> _WHAT NEEDS TO BE DONE_: Nothing is needed except the lines below that run from the one with "Task: Select the हिन्दी translation tab" through the one with "You are a computer-use agent. 330x484 pixels.", repeated exactly.

> _RECORDS FOR THIS TASK_:

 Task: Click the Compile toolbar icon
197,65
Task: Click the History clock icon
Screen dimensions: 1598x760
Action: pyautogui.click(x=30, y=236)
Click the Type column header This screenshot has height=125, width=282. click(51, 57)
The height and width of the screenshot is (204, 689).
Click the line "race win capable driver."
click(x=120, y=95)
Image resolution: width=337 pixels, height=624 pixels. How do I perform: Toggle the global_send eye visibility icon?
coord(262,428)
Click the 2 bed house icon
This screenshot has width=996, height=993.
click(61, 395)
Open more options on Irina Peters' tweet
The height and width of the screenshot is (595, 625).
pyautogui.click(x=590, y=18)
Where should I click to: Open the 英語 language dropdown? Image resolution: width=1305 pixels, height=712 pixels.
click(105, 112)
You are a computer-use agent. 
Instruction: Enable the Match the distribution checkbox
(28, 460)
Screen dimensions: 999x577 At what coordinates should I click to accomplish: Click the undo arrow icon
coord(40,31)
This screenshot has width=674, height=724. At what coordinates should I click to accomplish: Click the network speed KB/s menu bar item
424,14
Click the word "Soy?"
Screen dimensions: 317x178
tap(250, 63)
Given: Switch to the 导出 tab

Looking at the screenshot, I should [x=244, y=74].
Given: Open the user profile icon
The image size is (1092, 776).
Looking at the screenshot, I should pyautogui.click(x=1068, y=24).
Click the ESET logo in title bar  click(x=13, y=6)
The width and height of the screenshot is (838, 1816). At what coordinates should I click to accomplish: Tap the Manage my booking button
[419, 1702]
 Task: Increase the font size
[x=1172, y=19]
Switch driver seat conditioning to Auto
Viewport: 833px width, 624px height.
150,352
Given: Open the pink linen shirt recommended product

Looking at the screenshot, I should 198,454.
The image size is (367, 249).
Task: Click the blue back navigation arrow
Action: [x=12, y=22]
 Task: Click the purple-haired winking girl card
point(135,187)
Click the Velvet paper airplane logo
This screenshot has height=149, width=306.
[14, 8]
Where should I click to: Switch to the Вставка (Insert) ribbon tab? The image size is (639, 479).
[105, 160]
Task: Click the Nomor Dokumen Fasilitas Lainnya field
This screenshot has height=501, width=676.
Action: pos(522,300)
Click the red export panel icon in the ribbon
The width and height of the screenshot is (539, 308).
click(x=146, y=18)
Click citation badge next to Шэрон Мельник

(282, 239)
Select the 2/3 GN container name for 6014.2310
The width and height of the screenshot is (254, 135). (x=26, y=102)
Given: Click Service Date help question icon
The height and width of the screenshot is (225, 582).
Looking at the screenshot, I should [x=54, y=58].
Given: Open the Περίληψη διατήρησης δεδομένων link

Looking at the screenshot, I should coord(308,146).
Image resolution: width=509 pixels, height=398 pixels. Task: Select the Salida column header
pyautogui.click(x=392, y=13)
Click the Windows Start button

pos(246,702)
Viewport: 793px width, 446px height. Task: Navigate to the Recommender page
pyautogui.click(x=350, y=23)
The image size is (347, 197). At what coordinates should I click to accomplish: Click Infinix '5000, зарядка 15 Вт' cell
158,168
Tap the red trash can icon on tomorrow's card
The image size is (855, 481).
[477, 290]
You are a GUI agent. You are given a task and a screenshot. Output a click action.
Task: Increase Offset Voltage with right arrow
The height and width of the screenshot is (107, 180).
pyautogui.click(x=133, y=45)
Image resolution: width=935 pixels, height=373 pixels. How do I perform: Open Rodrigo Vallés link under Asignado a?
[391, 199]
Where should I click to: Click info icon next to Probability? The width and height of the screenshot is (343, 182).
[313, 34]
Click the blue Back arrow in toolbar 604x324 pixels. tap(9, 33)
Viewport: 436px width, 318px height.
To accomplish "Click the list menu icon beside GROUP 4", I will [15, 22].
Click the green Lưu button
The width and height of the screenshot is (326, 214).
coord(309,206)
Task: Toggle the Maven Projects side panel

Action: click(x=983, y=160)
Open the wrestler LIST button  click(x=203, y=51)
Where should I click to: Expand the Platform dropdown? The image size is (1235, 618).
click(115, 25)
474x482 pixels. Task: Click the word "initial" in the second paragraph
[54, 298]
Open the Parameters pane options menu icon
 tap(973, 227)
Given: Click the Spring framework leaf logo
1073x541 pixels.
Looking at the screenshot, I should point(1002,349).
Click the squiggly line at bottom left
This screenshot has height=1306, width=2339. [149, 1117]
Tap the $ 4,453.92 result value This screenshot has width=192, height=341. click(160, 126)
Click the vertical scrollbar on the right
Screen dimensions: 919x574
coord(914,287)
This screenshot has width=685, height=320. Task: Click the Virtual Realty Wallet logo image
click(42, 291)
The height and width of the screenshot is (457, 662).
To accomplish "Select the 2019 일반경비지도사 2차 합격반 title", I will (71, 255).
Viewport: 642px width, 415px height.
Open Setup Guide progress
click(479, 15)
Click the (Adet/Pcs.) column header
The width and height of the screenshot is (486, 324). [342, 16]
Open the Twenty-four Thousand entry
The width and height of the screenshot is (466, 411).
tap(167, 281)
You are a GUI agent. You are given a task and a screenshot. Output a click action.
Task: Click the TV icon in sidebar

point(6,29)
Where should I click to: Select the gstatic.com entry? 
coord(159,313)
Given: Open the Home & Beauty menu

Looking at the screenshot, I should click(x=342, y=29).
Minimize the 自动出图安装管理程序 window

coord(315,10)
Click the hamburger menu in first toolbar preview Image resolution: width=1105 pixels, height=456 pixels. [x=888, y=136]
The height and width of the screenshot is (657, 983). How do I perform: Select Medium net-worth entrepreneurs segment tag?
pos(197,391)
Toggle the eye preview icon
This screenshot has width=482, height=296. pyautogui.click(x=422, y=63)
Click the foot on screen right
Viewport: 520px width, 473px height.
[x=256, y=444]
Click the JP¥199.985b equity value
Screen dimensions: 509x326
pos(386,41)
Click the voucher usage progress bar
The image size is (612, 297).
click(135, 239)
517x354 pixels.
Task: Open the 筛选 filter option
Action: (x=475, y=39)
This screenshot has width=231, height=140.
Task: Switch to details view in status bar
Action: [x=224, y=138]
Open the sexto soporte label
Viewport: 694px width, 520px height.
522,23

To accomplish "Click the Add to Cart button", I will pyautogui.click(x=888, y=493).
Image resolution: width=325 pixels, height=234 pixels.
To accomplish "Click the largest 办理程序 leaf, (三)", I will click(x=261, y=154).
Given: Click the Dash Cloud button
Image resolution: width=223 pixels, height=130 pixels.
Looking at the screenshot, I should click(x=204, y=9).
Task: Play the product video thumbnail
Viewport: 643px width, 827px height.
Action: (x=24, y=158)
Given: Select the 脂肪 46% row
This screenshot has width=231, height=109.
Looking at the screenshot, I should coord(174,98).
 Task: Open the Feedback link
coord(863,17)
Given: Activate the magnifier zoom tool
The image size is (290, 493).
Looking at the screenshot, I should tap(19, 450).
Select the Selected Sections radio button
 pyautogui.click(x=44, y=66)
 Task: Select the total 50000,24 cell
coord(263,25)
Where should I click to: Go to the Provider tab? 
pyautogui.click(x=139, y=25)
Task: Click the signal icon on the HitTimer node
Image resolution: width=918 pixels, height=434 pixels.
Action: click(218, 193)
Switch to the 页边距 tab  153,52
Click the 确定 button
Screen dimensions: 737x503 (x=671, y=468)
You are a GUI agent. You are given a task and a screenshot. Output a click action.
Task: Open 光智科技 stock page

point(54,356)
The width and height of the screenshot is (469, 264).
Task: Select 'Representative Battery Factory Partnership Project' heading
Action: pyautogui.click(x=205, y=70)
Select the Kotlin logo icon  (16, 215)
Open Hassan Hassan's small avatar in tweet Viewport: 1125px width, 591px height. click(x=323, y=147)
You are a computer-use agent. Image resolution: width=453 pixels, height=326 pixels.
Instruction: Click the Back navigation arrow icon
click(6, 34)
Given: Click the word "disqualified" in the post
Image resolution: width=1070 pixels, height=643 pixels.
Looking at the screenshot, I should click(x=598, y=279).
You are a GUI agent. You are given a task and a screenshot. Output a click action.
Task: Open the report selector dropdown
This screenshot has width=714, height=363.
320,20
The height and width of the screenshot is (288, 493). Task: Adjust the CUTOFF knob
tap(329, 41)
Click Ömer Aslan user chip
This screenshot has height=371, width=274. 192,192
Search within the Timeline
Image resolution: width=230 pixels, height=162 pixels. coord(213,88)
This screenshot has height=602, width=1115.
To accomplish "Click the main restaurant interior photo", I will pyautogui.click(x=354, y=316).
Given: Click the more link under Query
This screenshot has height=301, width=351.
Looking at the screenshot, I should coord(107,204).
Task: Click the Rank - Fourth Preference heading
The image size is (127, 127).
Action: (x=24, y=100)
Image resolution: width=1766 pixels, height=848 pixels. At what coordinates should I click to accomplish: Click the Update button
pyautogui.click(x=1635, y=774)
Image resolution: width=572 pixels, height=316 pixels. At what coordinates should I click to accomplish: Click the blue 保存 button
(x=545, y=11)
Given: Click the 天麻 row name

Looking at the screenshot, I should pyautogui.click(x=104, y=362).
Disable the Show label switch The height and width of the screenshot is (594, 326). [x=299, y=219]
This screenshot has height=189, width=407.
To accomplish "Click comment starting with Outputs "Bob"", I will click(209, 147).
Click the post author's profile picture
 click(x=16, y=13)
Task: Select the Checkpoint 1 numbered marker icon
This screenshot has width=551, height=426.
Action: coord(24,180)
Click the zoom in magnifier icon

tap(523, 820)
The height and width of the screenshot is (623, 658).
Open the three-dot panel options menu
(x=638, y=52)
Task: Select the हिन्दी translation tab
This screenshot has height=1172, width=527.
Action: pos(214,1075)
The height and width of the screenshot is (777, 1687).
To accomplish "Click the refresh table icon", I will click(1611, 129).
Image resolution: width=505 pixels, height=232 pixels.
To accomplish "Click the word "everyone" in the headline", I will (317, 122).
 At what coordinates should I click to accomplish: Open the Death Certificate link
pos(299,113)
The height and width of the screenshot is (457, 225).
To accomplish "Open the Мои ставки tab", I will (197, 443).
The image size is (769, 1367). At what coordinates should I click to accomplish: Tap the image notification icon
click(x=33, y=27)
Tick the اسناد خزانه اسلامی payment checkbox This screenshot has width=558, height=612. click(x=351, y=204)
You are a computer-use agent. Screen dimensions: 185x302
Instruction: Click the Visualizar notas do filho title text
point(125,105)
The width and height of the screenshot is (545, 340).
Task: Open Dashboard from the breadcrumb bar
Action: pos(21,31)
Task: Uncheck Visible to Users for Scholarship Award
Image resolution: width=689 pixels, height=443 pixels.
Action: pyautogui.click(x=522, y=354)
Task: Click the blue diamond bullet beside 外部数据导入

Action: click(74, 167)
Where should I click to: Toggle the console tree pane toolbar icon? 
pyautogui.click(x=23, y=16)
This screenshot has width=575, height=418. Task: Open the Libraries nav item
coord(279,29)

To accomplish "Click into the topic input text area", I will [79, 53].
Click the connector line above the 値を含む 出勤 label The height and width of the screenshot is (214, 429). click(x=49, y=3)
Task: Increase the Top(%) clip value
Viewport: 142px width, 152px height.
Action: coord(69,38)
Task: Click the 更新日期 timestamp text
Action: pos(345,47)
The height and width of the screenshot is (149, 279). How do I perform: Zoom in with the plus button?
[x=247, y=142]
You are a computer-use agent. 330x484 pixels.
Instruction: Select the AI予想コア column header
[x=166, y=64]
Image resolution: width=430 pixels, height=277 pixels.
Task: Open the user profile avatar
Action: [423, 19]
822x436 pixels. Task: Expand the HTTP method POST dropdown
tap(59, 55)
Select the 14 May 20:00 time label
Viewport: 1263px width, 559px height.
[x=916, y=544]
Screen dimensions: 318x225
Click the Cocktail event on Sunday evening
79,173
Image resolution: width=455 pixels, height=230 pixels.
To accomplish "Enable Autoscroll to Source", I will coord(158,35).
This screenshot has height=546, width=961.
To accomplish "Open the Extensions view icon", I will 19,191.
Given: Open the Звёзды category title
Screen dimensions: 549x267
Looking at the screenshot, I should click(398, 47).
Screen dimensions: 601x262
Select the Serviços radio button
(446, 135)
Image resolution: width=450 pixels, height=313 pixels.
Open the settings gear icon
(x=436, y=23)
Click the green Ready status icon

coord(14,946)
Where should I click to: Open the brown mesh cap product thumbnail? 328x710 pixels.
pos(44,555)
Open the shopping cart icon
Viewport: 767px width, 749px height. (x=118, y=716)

> _TASK RESULT_:
Task: Select the हिन्दी translation tab
This screenshot has height=1172, width=527.
Action: pos(214,1075)
The height and width of the screenshot is (777, 1687).
To accomplish "Click the refresh table icon", I will click(1611, 129).
Image resolution: width=505 pixels, height=232 pixels.
To accomplish "Click the word "everyone" in the headline", I will (317, 122).
 At what coordinates should I click to accomplish: Open the Death Certificate link
pos(299,113)
The height and width of the screenshot is (457, 225).
To accomplish "Open the Мои ставки tab", I will (197, 443).
The image size is (769, 1367). At what coordinates should I click to accomplish: Tap the image notification icon
click(x=33, y=27)
Tick the اسناد خزانه اسلامی payment checkbox This screenshot has width=558, height=612. click(x=351, y=204)
You are a computer-use agent. Screen dimensions: 185x302
Instruction: Click the Visualizar notas do filho title text
point(125,105)
The width and height of the screenshot is (545, 340).
Task: Open Dashboard from the breadcrumb bar
Action: pos(21,31)
Task: Uncheck Visible to Users for Scholarship Award
Image resolution: width=689 pixels, height=443 pixels.
Action: pyautogui.click(x=522, y=354)
Task: Click the blue diamond bullet beside 外部数据导入

Action: click(74, 167)
Where should I click to: Toggle the console tree pane toolbar icon? 
pyautogui.click(x=23, y=16)
This screenshot has width=575, height=418. Task: Open the Libraries nav item
coord(279,29)

To accomplish "Click into the topic input text area", I will [79, 53].
Click the connector line above the 値を含む 出勤 label The height and width of the screenshot is (214, 429). click(x=49, y=3)
Task: Increase the Top(%) clip value
Viewport: 142px width, 152px height.
Action: coord(69,38)
Task: Click the 更新日期 timestamp text
Action: pos(345,47)
The height and width of the screenshot is (149, 279). How do I perform: Zoom in with the plus button?
[x=247, y=142]
You are a computer-use agent. 330x484 pixels.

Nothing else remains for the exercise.